Often people ask us to help them with internal videos. These can be anything from the CEO talking to short animations explaining a business strategy (no prizes for guessing which are the most fun to make).
Often it's hard to make them interesting but a recurrent problem is the length - especially with a talking head video.
Once a senior manager warms to their theme its very hard to shut them up. Nothing can possibly be simplified and examples absolutely have to be given that reference every major division of the company. To my shame, I recently was implicated in the production of an eight minute talk by a senior manager.
I'm not saying it was bad, but eight minutes is beyond human endurance.
If you look at news items on the TV they are often around 45 seconds. They might stretch to 90 seconds if there's a bit of studio discussion.
Watching stuff on a PC at work is tough when the film is more than a minute. Distractions abound - if you don't land the message instantly you're probaly wasting your time.
I'd argue that's the standard internal video should aspire to.

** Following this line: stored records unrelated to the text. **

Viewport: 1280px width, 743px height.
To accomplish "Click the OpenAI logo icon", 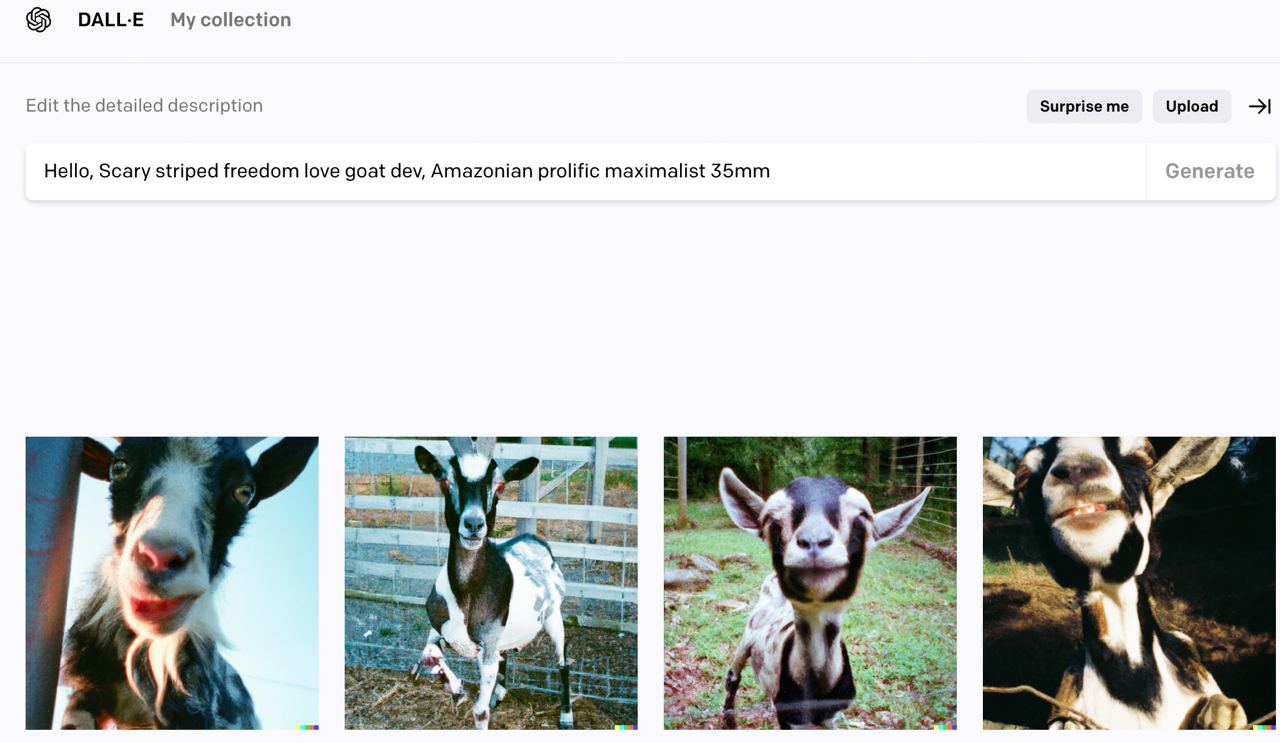I will (39, 20).
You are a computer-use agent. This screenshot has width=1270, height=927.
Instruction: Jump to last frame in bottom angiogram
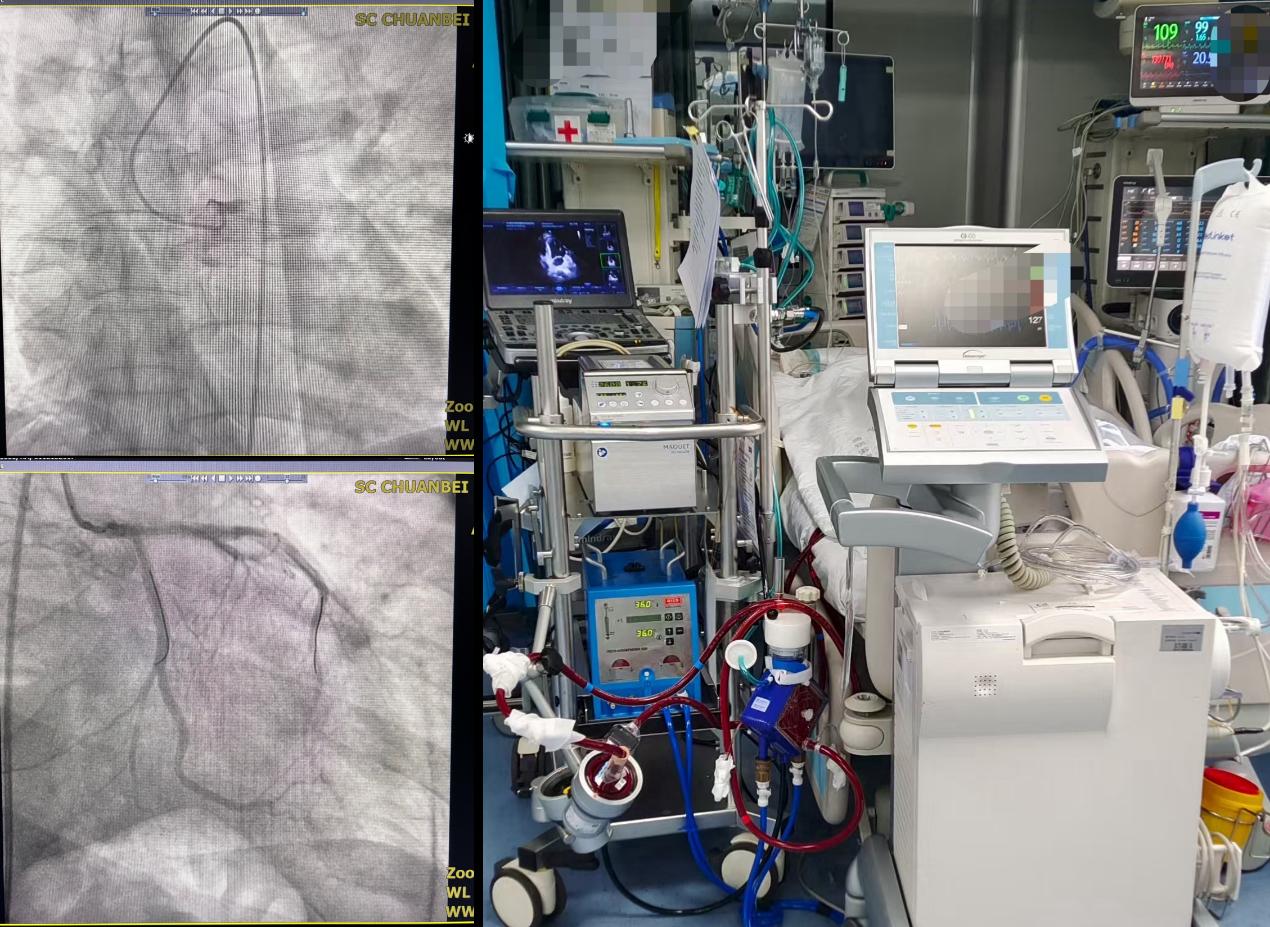[249, 478]
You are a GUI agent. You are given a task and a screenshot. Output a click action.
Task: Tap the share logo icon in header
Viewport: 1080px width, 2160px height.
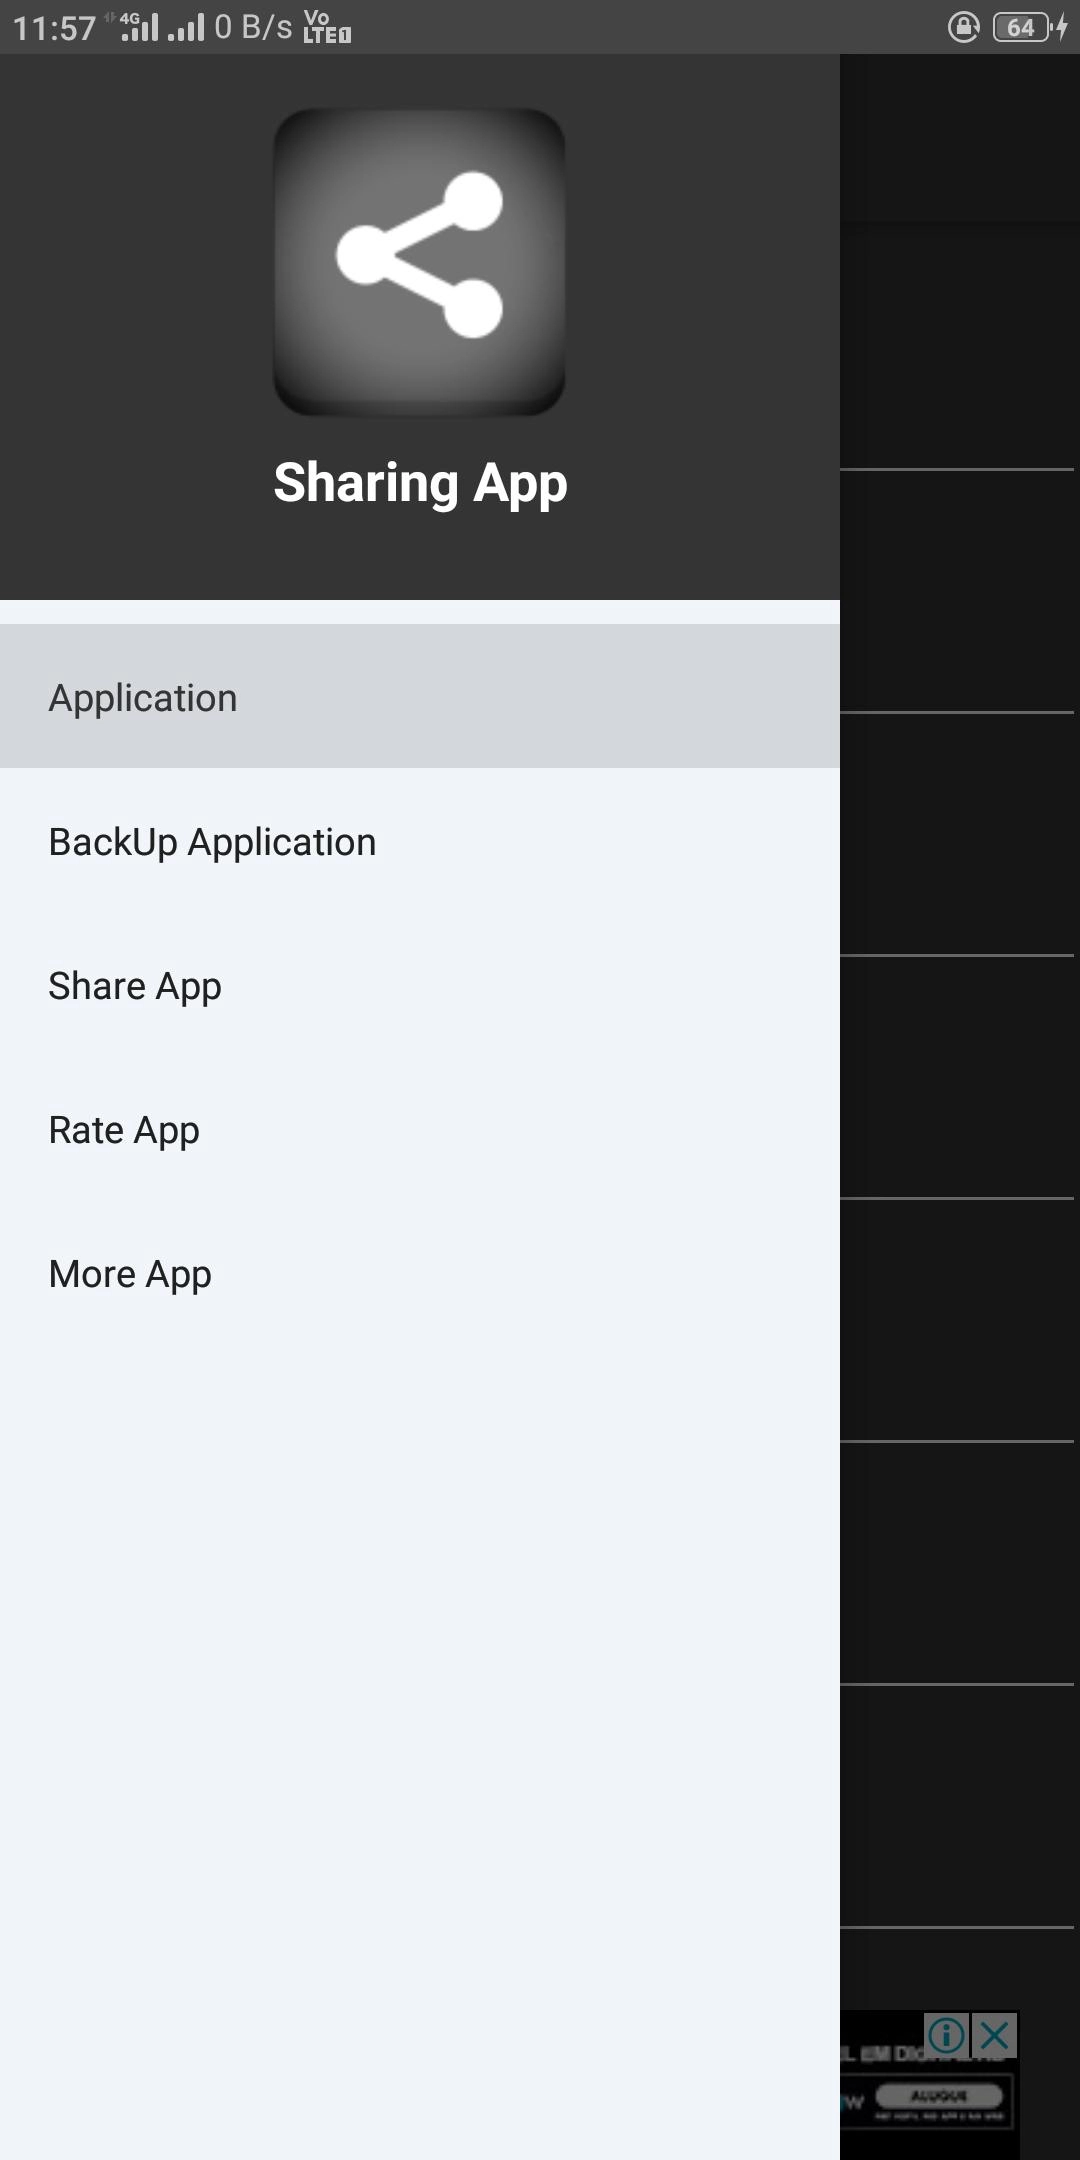(419, 261)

And if it's over 90 seconds - it's probably a second video.
The difficulty is that compressing down a video script is not a skill that many of us acquire.
There are some good resources on the web such as this and this. I'm actively looking for a short course to get my skills upto date.
But I think film making poses a really useful test to the communicator. How well can you distill a core message down into the basics?
One to ponder I think!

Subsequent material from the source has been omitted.